### Directions for this task
Quote only the span from the first line of the entries to the line containing "Given: Select the 通知公告 sidebar header", both ends kept. Leave every picture out.

#####

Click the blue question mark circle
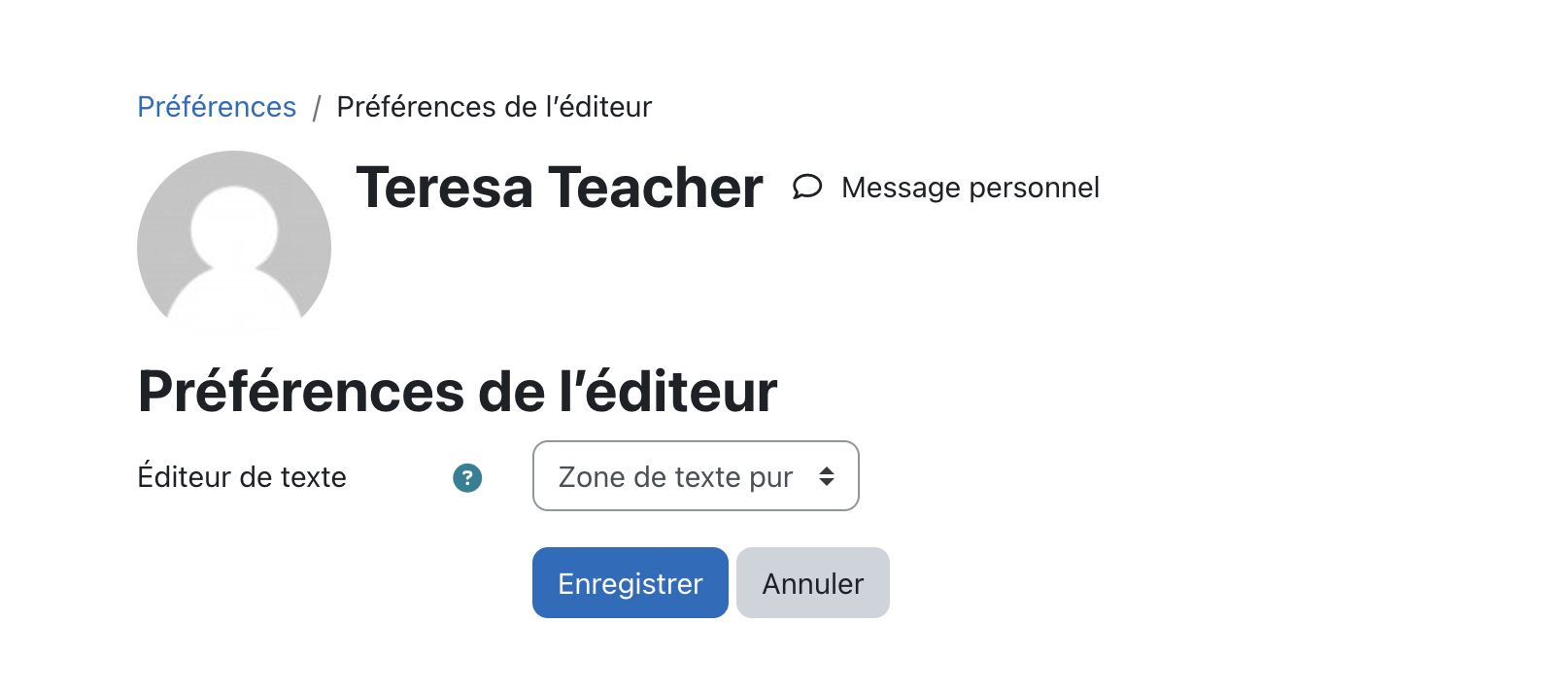click(467, 477)
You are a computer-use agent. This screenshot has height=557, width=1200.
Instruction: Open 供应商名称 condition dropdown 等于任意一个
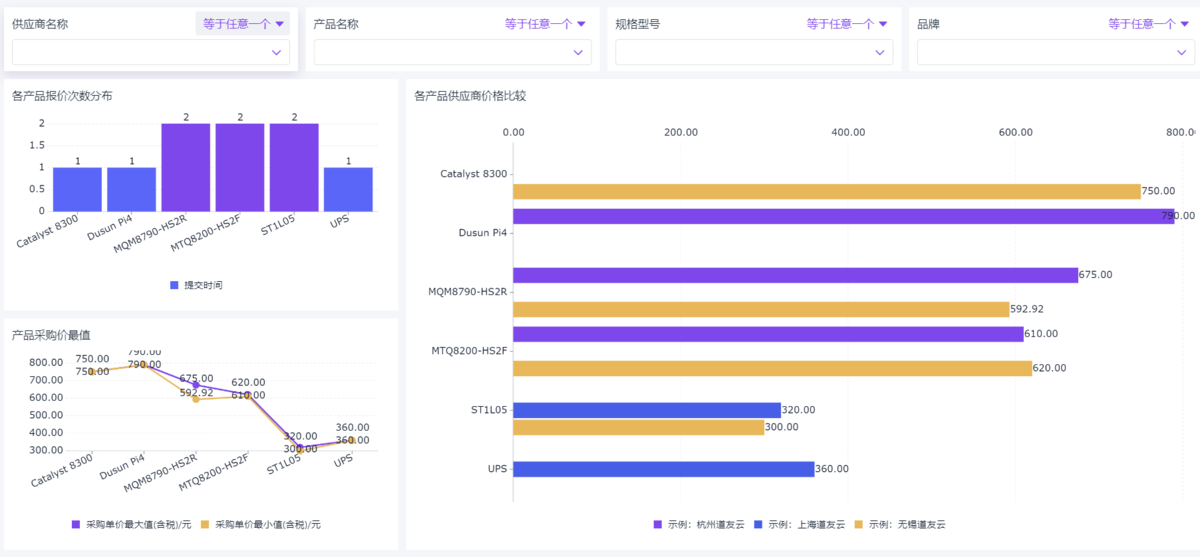click(243, 24)
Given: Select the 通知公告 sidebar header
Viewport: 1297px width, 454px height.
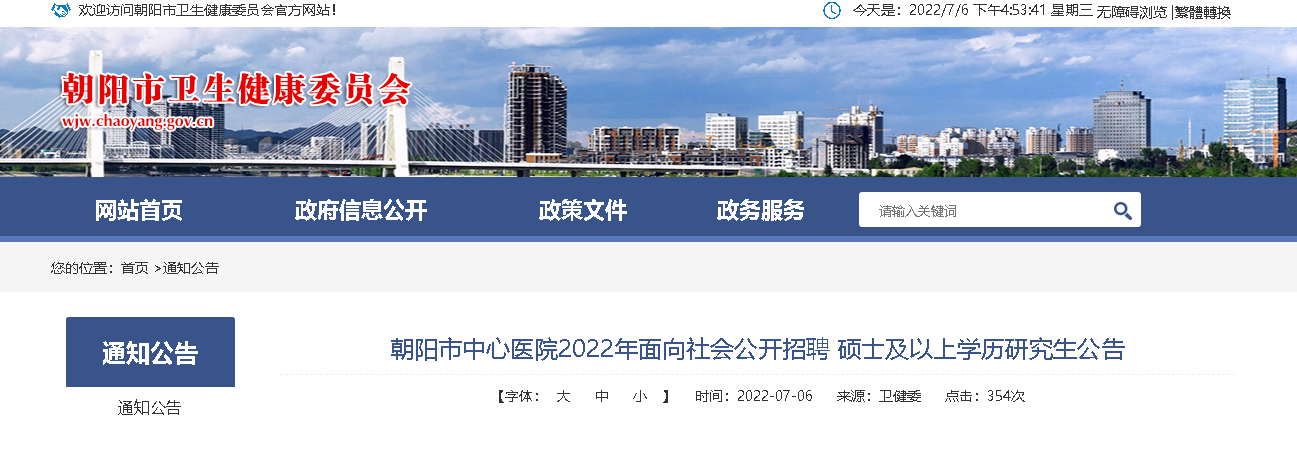Looking at the screenshot, I should 150,352.
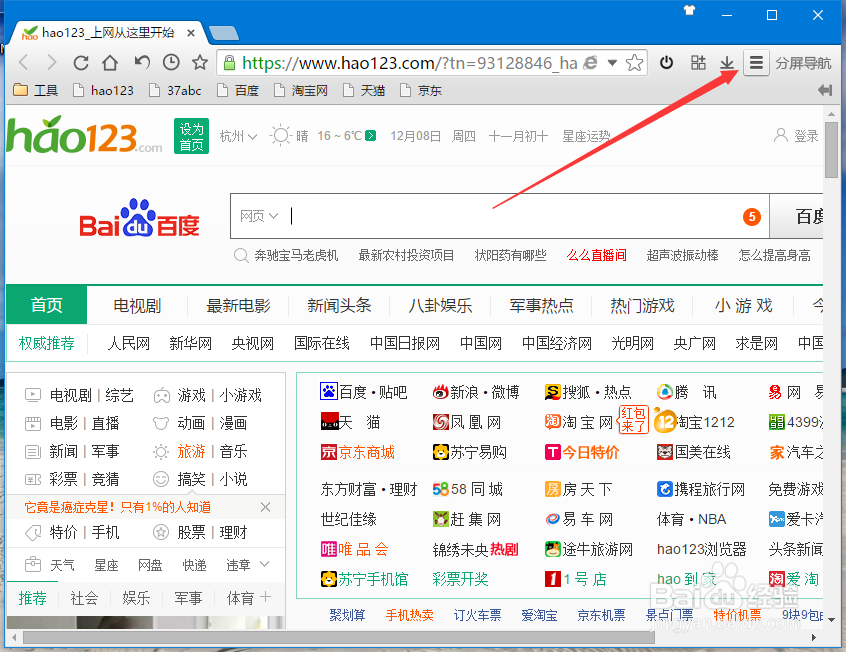The height and width of the screenshot is (652, 846).
Task: Reload page using the refresh icon
Action: point(80,62)
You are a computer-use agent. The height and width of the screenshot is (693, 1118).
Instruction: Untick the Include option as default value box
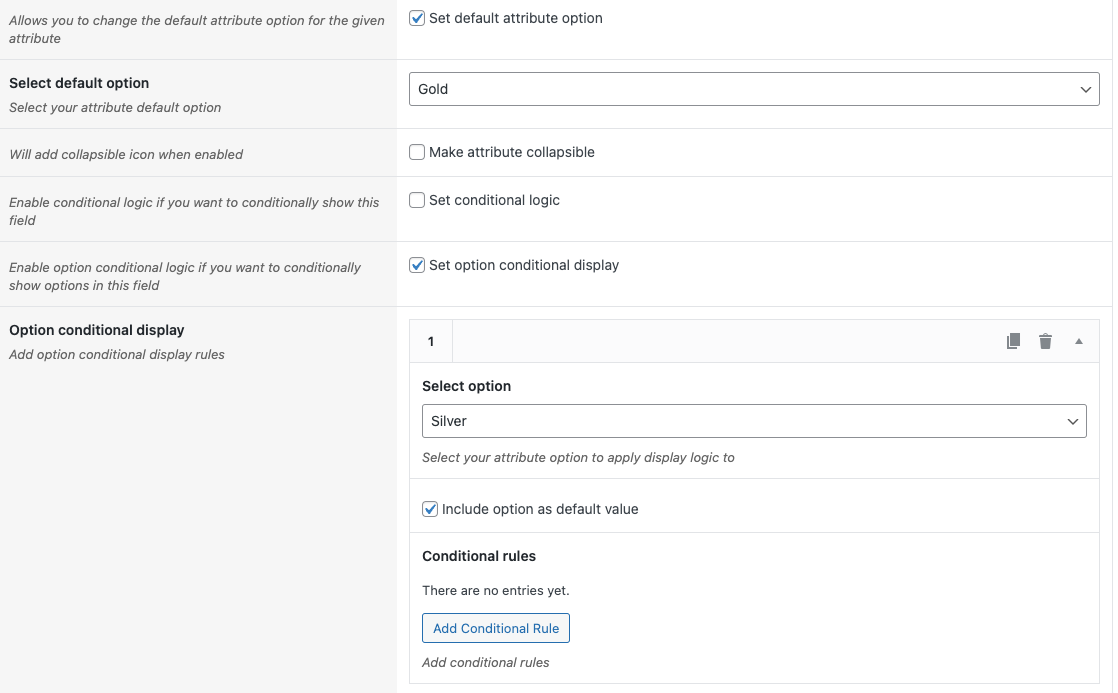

#####

### Written answer
Click the blue question mark circle
click(467, 477)
You are a computer-use agent. This screenshot has height=557, width=1200.
Instruction: Open 供应商名称 condition dropdown 等于任意一个
click(243, 24)
Given: Select the 通知公告 sidebar header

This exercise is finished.